Describing the delivery which took place on her own birthday, Mrs Strachan said: "We feel like our world has been turned upside down. Our baby girl was taken from us and Percy's little sister from him.

"The thought of a future pregnancy, labour and birth currently petrifies us."

She said the registrar responsible for the delivery had only delivered two breech babies previously and the latter moments of the delivery had been "panicked" and a "mad fumble".

After emerging feet first, the family felt Bonnie was "left hanging" for several minutes before Ms Kelly decided to release her arms and head.

When she was eventually delivered she was rushed to a resuscitation table but the oxygen ran out, Mrs Strachan said.

She added that staff seemed under-prepared for the delivery, for example not having the right sized forceps available.

The couple had also been told their baby was of average size but after birth it emerged she was larger than average which is an additional risk factor.

Earlier in the delivery, Mrs Strachan said the atmosphere had been "too relaxed", leading her to think the situation was not being treated with sufficient seriousness.

She added: "It was a jovial atmosphere.
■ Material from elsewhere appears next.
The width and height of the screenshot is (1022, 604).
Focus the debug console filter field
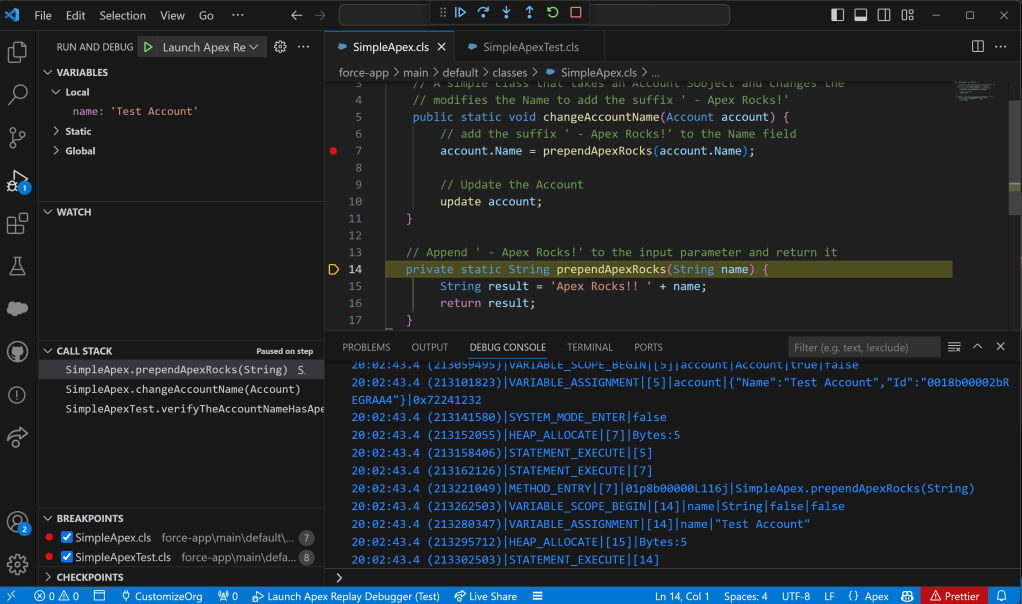(863, 347)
The midwife commented that everybody wanted to watch a vaginal breech delivery, saying 'We could sell tickets'.

"In many ways it seemed too relaxed. Looking back, at times I felt left alone while everybody around me was relaxed and jovial."

The inquest heard that Bonnie was born "pale and floppy" and could not be resuscitated despite doctors trying for 29 minutes.

Paediatric pathologist Zoe Mead said she found evidence of asphyxia and hypoxia associated with low oxygen levels.

She said Bonnie was larger than average and this, along with the breech position, were risk factors which could have contributed.

"Although there are risk factors it is difficult to know in this case what specifically caused the hypoxia which I thought was there," Dr Mead added.

The couple had considered a procedure to turn the baby during pregnancy.

However, after taking advice from a consultant, they decided against this because of the risks involved and the low chances of success.

They were also concerned about the complications associated with a caesarean, particularly as Mrs Strachan had suffered previous health problems including diabetes.

Mrs Strachan said they were informed that, because of the established practice of delivering breech babies by caesarean, many medics were not accustomed to performing vaginal breech births but they were reassured about the risks.

"We were told that if a vaginal breech birth wasn't progressing as expected a caesarean would be performed," Mrs Strachan said.

"We thought that this was a good option. We do not feel we had properly been made aware of the risks of a vaginal breech delivery."

A consultant, Andrew Leather, who knew the family and was an expert in breech deliveries had offered to attend but the offer was turned down, Mrs Strachan said.

Giving evidence, midwife Suzanne Kelly said she was aware of hospital guidelines which say a consultant should be present at vaginal breech deliveries.

The consultant was called to attend three times but did not arrive, she added.

The family has instructed medical negligence law firm Irwin Mitchell to represent them.

Coroner Peter Dean is expected to conclude the inquest on Wednesday.

Mr Leather told the inquest he would have been happy to attend the delivery had he been asked and was surprised his presence was not requested by the registrar.

"I did not specifically ask her how many breech deliveries she had done," he added.

In a statement read to the inquest, he said he had initially identified Mrs Strachan as a low-risk patient.

He had been happy with the couple's decision to go for a vaginal delivery despite the breech complication and did not ask about their reasoning.

Registrar Bethany Revell, who was in charge of the delivery, sobbed as she gave evidence.

She admitted she had not requested Mr Leather attend, saying: "I never said no but I never said yes."

Dr Revell said she identified the situation as an emergency as soon as she detected a low foetal heart rate.

She added: "The baby could have been delivered sooner but whether it would have changed the outcome, I don't know."

The inquest will resume on Wednesday.